Uma década depois do surgimento em força do futebol na China, com o dinheiro a impressionar os mercados internacionais e a certeza de que a liga chinesa seria a próxima big thing, tudo parece ter-se virado ao contrário. Com uma grande ajuda da pandemia com aparente origem no país, o futebol chinês já não promete e tem no futuro apenas incertezas.
No fim de semana passado, a China renunciou aos direitos de organizar a fase final da Taça da Ásia. O anúncio citou o possível regresso em força da covid-19 como motivo para a devolução, mas a verdade é que, diz a "Reuters", poderá ser o próprio futebol chinês a estar em causa num futuro próximo.
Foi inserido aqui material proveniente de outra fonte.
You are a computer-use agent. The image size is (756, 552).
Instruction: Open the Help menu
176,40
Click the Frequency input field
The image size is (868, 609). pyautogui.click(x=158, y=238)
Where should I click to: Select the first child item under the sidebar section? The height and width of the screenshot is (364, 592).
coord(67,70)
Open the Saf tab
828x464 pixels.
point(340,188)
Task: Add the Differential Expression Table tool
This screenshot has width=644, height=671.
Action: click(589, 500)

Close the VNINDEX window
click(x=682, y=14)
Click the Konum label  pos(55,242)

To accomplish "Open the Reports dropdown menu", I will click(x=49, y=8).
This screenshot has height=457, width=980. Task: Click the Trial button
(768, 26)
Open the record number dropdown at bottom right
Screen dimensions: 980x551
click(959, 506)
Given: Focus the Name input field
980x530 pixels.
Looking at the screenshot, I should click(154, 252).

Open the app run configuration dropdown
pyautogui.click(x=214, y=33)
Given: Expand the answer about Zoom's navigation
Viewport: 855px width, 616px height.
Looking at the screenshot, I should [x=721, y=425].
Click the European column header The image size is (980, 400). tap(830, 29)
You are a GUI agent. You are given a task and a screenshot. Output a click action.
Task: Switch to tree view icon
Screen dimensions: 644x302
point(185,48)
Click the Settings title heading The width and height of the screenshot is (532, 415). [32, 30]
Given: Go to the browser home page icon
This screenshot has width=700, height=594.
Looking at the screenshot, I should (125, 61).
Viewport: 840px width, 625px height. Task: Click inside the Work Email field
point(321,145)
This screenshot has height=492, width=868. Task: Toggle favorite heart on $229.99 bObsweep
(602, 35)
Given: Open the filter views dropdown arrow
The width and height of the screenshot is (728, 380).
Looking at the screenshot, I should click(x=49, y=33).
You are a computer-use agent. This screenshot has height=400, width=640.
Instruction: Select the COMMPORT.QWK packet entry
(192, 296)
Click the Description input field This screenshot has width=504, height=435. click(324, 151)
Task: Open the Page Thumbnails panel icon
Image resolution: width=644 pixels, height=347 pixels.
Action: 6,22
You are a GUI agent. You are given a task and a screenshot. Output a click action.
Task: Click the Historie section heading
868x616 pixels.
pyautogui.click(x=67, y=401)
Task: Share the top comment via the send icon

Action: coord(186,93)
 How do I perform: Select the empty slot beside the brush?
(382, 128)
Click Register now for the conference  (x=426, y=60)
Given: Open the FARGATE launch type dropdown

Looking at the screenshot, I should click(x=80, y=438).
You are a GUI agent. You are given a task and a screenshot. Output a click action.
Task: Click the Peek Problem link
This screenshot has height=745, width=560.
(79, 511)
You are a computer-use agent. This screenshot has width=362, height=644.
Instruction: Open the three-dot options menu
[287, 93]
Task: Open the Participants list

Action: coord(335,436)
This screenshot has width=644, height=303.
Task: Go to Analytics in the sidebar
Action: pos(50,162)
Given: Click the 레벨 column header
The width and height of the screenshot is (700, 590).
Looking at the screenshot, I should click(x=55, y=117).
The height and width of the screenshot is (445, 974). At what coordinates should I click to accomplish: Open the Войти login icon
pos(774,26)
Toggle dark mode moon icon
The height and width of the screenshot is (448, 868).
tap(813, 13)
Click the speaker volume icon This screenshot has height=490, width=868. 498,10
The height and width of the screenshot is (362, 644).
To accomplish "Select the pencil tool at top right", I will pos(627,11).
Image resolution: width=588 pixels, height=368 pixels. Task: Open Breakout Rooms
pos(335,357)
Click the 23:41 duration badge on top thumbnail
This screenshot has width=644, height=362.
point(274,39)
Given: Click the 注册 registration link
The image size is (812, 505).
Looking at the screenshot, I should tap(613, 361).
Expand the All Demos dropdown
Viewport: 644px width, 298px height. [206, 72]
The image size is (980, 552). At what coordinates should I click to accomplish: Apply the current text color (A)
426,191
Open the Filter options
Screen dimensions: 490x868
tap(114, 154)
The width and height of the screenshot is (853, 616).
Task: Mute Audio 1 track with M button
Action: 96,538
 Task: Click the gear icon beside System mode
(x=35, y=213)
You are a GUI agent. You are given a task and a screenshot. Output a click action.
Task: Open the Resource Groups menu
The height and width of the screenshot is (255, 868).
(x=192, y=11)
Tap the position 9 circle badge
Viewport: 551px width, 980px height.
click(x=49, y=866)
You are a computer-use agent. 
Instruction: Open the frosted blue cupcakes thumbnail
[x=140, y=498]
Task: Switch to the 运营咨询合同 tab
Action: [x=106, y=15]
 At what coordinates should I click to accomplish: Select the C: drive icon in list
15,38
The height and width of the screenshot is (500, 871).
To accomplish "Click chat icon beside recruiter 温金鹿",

Nove estádios a estrear e um renovado faziam crer que a Taça da Ásia iria servir para mostrar ao mundo que a China estava pronta para organizar um Campeonato do Mundo de futebol. De acordo com a agência noticiosa, essa seria, aliás, uma grande ambição do próprio presidente Xi Jinping. O guião estava pronto e o cenário preparado, mas dificilmente o filme será feito.
O impacto de uma crise sanitária global e o objetivo chinês “zero covid”, a par de dificuldades no setor financeiro que terão arruinado muitos dos clubes do país, avariaram o jogo e afastaram o(s) interesse(s).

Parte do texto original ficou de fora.